- _Task directions_
From the line containing "Given: Click the" down to the last line of the entries, print each line exactly and leave the pictures out.

- _Input_
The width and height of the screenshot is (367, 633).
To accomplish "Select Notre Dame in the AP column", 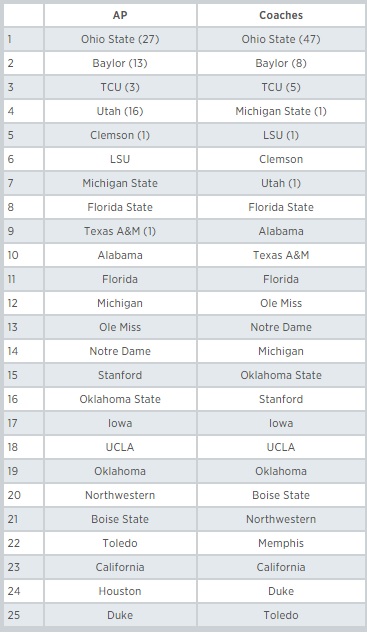I will [x=120, y=351].
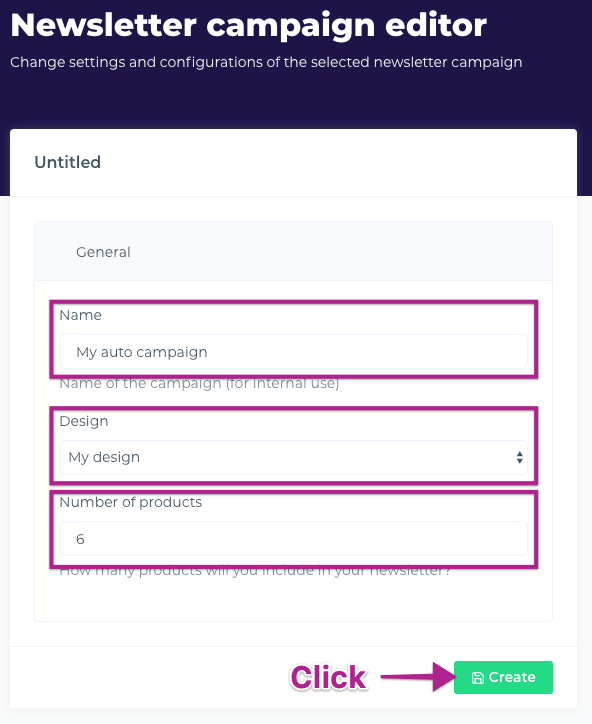Viewport: 592px width, 724px height.
Task: Click the floppy disk icon on Create
Action: coord(477,677)
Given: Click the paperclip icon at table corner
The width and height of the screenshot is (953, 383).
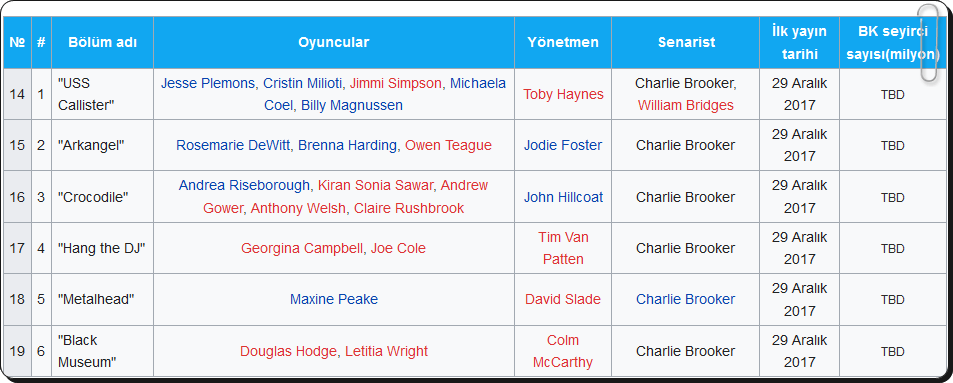Looking at the screenshot, I should click(928, 43).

- _Written solution_
Given: Click the paperclip icon at table corner
The width and height of the screenshot is (953, 383).
Looking at the screenshot, I should click(928, 43).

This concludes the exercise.